In the spot fx market, trades settle in two business days and open trading positions held at time of rollover are automatically rolled over by the forex broker to the next settlement date, the open trade position is swapped for a new position expiring the following settlement date at 5pm EST rollover. This is also known as "tomorrow, next day" or simply "tom next."
For example, if you buy 200,000 Euros on Monday, you must deliver 200,000 Euros on Wednesday. On Wednesdays, the amount added or subtracted to an account as a result of rolling over a position tends to be around three times the usual amount. This "3-Day" rollover accounts for settlement of trades through the weekend period.
How does this affect your forex trading account?
If you are long the currency bearing the higher interest rate then you should earn interest, automatically credited to your trading account. Conversely, if you are short the currency bearing the higher interest rate then you should experience a small debit to your account.
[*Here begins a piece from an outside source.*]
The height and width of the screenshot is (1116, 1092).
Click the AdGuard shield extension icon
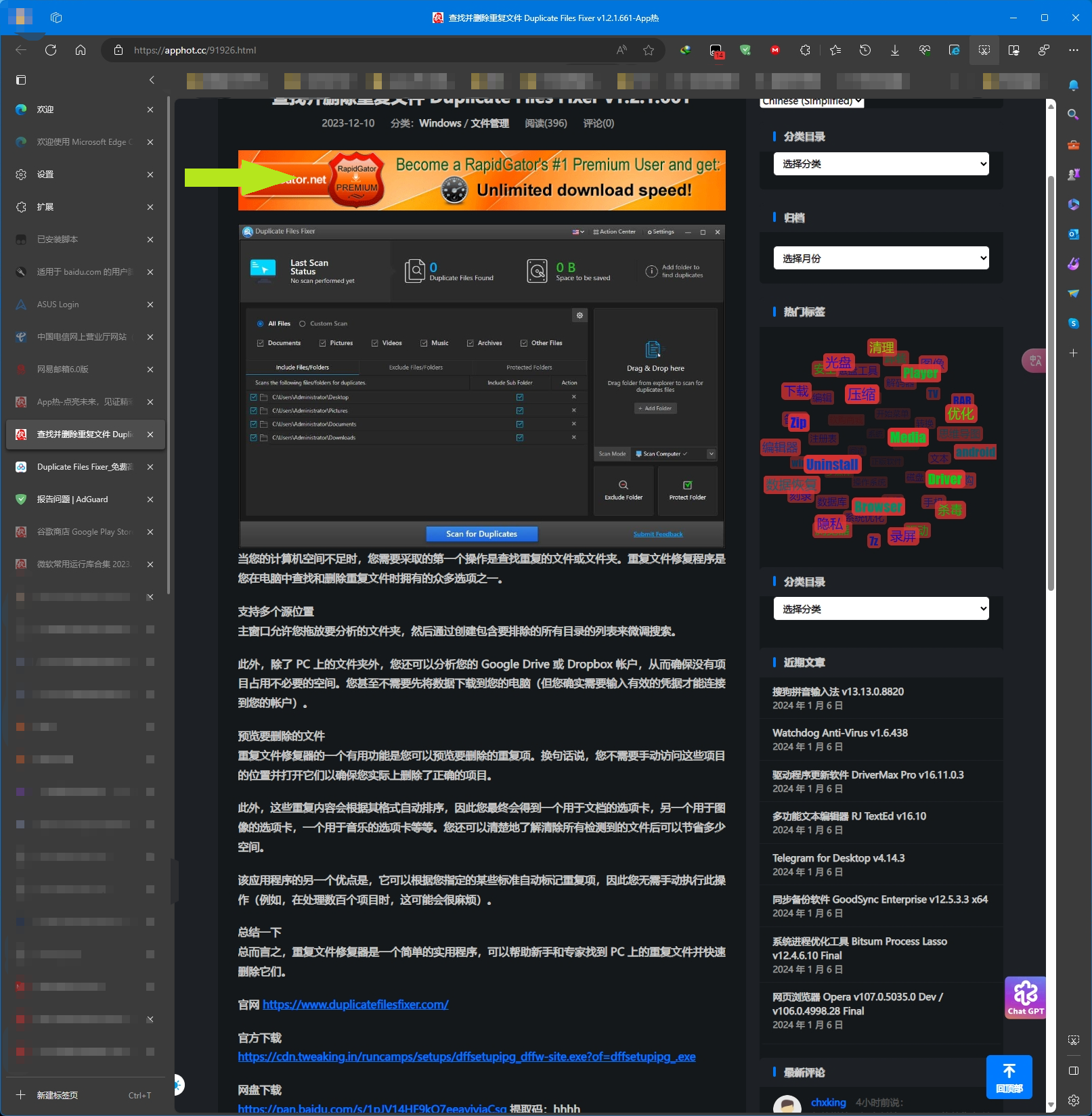pyautogui.click(x=745, y=49)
Be aware that most forex brokers require a 2% margin set for your account in order to receive interest. If not, you will have to pay for the rollover, it doesn't matter whether you are long or short the currency bearing the higher interest rate
Day Traders
For day traders, who almost never hold any overnight positions, the rollover is not applicable because there are no positions to roll, and therefore no interest is earned or paid.
Swing Traders
If you are a swing, position or long term trader, the rollover will affect your account since you'll earn or pay interest on a daily basis. Therefore, it is recommend to set your account at 2% margin and only try to long the currency bearing the higher interest rate.
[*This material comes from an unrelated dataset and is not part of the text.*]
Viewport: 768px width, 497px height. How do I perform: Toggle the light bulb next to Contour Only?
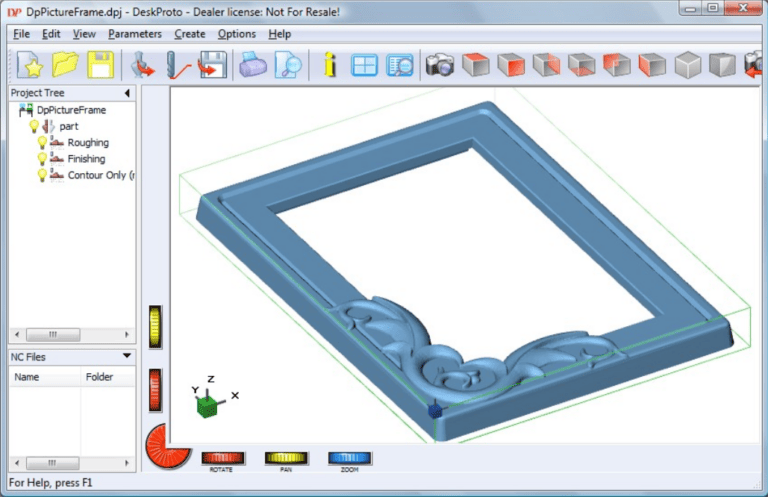pos(42,175)
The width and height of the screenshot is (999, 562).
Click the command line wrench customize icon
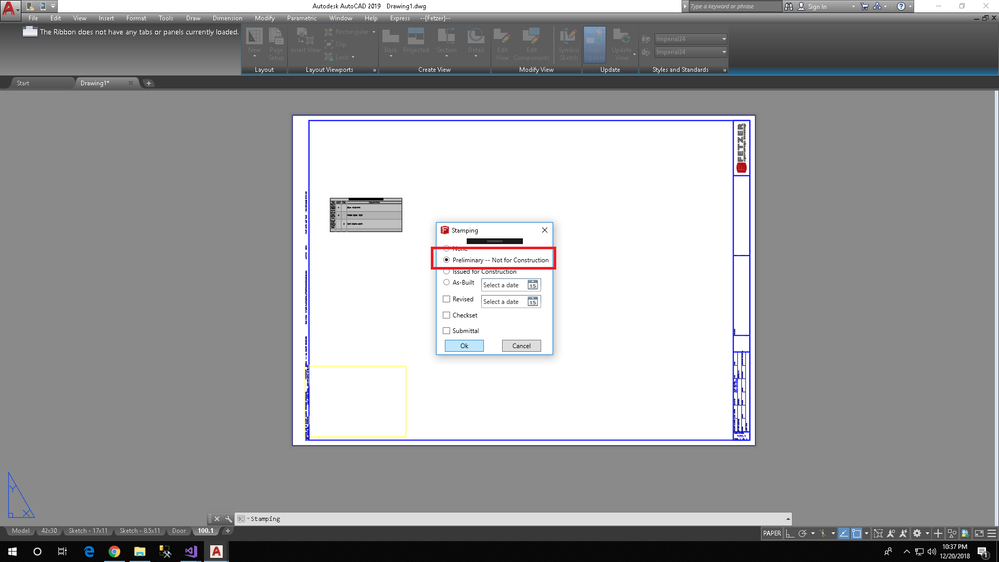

A strategy for the longer term trader is the carry trade, which relies on a big interest rate differential between the two traded currencies.
For example the NZD/JPY currency cross pair.
Currently, traders earn a $13 daily rollover interest, credited to their accounts at 5PM EST while holding a long position in this pair for each standard lot(1 standard lot equals 100,000 units) traded; BUT, if you are short NDZ/JPY, your account will be debited $14/day for each standard lot traded! Interesting fact to know, isn't it?
Rollover example
If you are long 300,000 EUR/USD at rollover (5PM est) and EUR/USD at rollover is trading at 1.3200, the EUR short-term interest rate is 3.50% and the USD short-term interest rate is 5.25%, the rollover debit or credit to your account would be as follows:
Rollover Formula
Number of lots (Units) x (base currency interest rate - quote currency interest rate) / 365 days per year x current base currency rate = daily rollover interest debit/credit
Calculation*
Therefore: 300,000 x (3.50% - 5.25%) / 365 x 1.3200 = -$16,98 daily rollover interest debit
-$16,98 rollover debit will be subtracted to your trading account at 5PM EST as a result of rolling over since you are long the currency bearing the lower interest rate.
* The above calculation is an example only and is to be used for educational and informative purposes only since the amount actually debited or credited to your account will vary depending on the forex broker. Most brokers display the daily rollover interest fees on their online trading platform.